══ RECORD EXTRACTS ══

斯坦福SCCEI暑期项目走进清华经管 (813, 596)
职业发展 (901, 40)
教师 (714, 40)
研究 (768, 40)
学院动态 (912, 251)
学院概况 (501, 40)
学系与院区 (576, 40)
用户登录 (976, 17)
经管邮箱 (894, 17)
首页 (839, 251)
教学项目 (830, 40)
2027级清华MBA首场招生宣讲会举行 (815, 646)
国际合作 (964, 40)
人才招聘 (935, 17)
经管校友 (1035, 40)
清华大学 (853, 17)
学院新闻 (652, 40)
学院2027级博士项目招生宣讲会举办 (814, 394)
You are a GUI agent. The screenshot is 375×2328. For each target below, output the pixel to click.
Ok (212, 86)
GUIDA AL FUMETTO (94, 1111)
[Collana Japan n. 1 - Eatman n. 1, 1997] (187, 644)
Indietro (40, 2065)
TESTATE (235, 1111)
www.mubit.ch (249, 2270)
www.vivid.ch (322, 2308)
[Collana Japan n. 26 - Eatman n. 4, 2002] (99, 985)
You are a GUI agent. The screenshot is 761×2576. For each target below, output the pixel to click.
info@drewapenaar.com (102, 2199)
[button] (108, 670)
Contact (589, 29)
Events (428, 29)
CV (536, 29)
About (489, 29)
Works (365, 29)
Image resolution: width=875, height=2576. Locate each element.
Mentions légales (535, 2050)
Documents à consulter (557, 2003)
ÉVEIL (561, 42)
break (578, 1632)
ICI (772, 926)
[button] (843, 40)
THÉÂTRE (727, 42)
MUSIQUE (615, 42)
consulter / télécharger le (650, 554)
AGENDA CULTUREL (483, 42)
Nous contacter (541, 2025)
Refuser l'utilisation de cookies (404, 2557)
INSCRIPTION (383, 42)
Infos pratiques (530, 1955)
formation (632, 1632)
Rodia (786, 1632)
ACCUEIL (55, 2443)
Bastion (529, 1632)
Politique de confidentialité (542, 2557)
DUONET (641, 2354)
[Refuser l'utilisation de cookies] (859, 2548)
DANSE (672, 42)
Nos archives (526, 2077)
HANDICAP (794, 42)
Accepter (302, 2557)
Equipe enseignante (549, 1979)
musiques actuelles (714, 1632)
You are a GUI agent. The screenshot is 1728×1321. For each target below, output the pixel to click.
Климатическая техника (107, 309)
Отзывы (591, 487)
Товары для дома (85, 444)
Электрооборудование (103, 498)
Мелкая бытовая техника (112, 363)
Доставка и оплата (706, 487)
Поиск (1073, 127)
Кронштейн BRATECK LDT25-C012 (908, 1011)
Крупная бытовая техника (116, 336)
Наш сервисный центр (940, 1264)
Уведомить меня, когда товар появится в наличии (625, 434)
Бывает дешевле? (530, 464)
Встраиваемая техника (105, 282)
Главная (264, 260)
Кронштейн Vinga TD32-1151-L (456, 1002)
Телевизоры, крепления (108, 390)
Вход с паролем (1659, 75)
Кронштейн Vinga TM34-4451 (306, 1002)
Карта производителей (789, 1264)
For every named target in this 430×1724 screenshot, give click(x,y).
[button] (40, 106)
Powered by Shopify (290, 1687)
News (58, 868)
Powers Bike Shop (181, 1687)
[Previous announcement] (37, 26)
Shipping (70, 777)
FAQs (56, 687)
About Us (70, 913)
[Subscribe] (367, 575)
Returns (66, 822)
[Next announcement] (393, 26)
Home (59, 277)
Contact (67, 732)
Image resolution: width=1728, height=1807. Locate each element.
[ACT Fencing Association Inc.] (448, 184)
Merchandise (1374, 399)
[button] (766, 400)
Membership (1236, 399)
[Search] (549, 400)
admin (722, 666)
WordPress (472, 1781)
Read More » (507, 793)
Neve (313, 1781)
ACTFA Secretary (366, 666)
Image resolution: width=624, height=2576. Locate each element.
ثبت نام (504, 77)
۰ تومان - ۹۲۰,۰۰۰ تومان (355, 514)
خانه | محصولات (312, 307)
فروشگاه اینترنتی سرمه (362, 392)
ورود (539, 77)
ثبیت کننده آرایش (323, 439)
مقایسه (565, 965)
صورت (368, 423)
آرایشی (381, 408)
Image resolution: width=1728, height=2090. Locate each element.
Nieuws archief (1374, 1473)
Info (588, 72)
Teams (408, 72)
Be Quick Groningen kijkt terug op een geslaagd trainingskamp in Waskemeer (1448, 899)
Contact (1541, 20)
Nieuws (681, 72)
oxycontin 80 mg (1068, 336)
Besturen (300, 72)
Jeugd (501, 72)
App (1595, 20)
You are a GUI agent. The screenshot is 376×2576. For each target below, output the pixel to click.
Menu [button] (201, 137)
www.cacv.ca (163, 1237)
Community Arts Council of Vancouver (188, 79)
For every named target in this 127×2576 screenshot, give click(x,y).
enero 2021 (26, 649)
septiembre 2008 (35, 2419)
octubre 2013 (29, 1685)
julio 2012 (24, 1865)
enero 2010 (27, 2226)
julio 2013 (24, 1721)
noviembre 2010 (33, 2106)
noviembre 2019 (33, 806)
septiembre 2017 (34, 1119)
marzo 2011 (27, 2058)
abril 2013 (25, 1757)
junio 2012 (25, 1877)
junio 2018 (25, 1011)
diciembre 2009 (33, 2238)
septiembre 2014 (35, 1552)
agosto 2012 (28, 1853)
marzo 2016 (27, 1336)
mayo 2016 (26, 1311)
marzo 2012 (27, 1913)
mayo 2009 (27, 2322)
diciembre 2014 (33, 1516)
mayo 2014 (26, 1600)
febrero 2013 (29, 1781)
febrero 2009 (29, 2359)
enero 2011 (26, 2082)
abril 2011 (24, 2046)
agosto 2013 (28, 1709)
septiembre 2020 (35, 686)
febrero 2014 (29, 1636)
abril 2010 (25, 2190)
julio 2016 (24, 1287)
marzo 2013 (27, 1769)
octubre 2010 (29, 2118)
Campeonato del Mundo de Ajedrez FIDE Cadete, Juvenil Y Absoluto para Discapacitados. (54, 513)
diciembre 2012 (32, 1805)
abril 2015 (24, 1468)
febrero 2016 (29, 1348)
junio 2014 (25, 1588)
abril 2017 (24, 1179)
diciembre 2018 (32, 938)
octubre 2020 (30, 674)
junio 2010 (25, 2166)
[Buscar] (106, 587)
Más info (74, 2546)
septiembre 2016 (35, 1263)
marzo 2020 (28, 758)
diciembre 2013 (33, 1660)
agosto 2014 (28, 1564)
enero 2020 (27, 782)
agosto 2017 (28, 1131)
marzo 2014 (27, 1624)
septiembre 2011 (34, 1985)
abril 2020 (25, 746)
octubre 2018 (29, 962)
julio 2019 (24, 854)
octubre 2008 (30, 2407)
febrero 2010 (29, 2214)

═══

Return, exactly as they stand, the lines from the start of the records above through the line with "学院2027级博士项目招生宣讲会举办 (814, 394)", both ends included, and no other lines.

• _RESULT_
斯坦福SCCEI暑期项目走进清华经管 (813, 596)
职业发展 (901, 40)
教师 (714, 40)
研究 (768, 40)
学院动态 (912, 251)
学院概况 (501, 40)
学系与院区 (576, 40)
用户登录 (976, 17)
经管邮箱 (894, 17)
首页 (839, 251)
教学项目 (830, 40)
2027级清华MBA首场招生宣讲会举行 (815, 646)
国际合作 (964, 40)
人才招聘 (935, 17)
经管校友 (1035, 40)
清华大学 (853, 17)
学院新闻 (652, 40)
学院2027级博士项目招生宣讲会举办 (814, 394)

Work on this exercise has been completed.